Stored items
━━━━━━
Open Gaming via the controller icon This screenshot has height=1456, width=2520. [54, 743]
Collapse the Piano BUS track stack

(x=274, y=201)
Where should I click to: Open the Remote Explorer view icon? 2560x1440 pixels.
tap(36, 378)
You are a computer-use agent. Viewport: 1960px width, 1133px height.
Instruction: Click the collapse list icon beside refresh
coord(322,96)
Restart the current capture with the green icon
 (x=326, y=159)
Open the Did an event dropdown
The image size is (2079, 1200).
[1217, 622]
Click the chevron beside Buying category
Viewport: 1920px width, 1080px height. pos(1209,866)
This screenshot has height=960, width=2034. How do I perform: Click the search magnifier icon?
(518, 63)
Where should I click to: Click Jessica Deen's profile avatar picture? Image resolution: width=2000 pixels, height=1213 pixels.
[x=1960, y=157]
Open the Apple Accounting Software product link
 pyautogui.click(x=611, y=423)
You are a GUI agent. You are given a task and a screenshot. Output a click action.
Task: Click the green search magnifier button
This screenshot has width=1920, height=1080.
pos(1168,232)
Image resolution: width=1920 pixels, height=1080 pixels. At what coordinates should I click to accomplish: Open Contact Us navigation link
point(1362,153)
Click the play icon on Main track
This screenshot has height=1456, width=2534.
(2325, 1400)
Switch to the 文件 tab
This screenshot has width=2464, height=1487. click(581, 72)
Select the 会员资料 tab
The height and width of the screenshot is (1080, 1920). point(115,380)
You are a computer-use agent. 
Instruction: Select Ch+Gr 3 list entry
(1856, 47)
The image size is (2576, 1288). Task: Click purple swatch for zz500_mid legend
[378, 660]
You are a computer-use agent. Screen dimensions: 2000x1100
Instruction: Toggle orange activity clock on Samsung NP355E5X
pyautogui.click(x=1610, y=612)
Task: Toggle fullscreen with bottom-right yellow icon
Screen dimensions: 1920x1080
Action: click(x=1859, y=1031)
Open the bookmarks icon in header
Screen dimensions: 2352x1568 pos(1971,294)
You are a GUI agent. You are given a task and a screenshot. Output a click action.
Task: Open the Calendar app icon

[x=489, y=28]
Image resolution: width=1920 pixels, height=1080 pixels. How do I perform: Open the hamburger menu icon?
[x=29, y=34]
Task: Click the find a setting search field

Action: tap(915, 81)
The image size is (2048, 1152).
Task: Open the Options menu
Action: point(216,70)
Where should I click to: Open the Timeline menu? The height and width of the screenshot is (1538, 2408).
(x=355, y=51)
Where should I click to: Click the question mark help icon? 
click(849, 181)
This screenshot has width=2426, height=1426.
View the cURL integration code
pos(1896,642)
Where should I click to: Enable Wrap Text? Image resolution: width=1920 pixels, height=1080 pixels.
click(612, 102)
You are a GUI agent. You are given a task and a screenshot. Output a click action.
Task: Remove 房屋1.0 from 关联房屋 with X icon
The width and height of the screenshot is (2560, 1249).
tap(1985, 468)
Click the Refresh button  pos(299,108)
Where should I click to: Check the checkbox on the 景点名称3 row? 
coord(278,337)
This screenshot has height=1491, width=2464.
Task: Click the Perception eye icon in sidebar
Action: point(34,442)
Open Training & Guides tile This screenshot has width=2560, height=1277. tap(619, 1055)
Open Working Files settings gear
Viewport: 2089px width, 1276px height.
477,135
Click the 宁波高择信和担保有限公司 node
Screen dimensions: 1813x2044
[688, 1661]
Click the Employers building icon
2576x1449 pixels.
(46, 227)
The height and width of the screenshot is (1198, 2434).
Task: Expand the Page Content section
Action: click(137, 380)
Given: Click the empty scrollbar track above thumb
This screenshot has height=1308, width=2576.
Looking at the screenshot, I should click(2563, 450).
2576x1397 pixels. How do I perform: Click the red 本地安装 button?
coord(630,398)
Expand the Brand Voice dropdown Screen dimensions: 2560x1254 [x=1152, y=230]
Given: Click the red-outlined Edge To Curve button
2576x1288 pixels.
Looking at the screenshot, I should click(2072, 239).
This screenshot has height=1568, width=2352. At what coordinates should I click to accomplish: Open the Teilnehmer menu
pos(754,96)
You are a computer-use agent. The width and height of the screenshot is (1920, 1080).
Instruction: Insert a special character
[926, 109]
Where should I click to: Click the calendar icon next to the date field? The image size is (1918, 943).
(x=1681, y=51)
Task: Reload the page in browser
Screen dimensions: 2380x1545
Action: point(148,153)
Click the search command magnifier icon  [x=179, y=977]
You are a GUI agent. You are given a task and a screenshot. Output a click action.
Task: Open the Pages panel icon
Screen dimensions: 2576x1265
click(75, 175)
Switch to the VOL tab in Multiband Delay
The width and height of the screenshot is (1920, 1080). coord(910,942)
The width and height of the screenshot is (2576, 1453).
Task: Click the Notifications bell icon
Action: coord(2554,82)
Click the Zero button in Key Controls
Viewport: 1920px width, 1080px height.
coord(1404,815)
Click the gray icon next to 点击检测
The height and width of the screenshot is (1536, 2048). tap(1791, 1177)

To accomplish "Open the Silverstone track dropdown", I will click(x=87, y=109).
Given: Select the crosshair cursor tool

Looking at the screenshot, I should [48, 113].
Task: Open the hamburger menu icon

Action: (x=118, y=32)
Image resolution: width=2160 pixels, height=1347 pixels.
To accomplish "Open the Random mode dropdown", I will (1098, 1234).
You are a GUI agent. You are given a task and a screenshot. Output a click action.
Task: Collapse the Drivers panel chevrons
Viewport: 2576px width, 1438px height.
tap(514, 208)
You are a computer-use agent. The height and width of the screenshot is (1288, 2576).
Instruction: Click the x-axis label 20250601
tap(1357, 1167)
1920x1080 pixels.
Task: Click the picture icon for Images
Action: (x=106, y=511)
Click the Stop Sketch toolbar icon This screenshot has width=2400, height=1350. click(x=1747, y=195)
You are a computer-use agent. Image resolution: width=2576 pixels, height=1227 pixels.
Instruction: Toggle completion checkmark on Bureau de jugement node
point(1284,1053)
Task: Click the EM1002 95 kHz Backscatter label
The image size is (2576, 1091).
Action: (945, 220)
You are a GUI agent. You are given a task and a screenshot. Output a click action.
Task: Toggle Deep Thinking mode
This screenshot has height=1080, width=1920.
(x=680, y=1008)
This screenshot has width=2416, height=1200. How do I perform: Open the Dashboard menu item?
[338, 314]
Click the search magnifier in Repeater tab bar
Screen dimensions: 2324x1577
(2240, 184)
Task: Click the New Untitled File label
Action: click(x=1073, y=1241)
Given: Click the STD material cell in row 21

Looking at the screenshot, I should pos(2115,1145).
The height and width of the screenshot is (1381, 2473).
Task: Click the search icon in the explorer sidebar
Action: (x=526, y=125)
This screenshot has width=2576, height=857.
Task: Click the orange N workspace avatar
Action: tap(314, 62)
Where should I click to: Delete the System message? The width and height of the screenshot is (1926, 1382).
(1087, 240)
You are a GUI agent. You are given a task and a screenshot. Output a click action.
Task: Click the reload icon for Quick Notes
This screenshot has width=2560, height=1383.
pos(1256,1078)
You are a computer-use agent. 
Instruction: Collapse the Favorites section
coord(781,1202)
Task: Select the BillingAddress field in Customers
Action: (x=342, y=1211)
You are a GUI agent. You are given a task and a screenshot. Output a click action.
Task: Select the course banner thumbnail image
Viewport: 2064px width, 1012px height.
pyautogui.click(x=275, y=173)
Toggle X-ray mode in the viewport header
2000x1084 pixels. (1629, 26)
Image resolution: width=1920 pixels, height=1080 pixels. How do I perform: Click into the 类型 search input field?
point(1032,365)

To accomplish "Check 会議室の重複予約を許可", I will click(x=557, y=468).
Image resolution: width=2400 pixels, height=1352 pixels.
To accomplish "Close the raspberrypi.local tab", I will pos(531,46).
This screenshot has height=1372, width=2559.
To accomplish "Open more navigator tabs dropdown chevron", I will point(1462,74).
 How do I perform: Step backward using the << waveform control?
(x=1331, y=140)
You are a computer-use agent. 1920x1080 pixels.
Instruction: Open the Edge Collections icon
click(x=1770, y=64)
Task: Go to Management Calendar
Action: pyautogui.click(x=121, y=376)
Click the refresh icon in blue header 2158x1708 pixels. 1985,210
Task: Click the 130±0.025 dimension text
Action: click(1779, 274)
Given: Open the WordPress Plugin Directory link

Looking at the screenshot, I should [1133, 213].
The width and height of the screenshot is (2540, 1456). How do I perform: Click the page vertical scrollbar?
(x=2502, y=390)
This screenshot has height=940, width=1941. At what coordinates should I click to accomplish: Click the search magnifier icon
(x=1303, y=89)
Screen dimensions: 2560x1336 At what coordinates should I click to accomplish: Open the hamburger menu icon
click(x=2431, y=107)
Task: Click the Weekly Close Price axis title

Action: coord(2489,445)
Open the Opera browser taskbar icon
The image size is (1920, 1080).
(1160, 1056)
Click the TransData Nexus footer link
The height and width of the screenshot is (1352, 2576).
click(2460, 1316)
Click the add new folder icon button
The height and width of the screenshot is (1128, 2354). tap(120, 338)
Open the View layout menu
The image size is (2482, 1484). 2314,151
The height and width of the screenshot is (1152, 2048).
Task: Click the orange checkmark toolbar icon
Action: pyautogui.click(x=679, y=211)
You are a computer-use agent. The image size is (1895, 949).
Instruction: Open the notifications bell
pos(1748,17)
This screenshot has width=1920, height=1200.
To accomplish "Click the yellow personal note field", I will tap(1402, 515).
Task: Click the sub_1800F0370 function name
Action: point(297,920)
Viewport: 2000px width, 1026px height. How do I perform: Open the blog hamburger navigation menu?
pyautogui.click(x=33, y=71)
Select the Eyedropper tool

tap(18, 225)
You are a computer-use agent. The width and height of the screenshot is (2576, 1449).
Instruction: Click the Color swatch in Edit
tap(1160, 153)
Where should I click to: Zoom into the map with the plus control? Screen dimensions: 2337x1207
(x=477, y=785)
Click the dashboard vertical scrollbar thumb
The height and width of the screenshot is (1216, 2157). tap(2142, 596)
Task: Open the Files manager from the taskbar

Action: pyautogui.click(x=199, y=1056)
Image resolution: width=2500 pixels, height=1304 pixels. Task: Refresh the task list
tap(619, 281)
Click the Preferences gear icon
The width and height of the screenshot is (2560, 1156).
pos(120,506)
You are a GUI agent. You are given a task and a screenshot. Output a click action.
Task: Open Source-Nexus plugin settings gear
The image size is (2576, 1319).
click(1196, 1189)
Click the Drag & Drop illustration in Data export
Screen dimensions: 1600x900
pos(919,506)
━━━━━━
| EXERCISE OBJECTIVE |
Start with the line above that contains "Click the Stop" and end with the line that contains "Task: Toggle Deep Thinking mode". Write out those lines exactly, and only those.

| ANSWER BOX |
Click the Stop Sketch toolbar icon This screenshot has width=2400, height=1350. click(x=1747, y=195)
You are a computer-use agent. Image resolution: width=2576 pixels, height=1227 pixels.
Instruction: Toggle completion checkmark on Bureau de jugement node
point(1284,1053)
Task: Click the EM1002 95 kHz Backscatter label
The image size is (2576, 1091).
Action: (945, 220)
You are a GUI agent. You are given a task and a screenshot. Output a click action.
Task: Toggle Deep Thinking mode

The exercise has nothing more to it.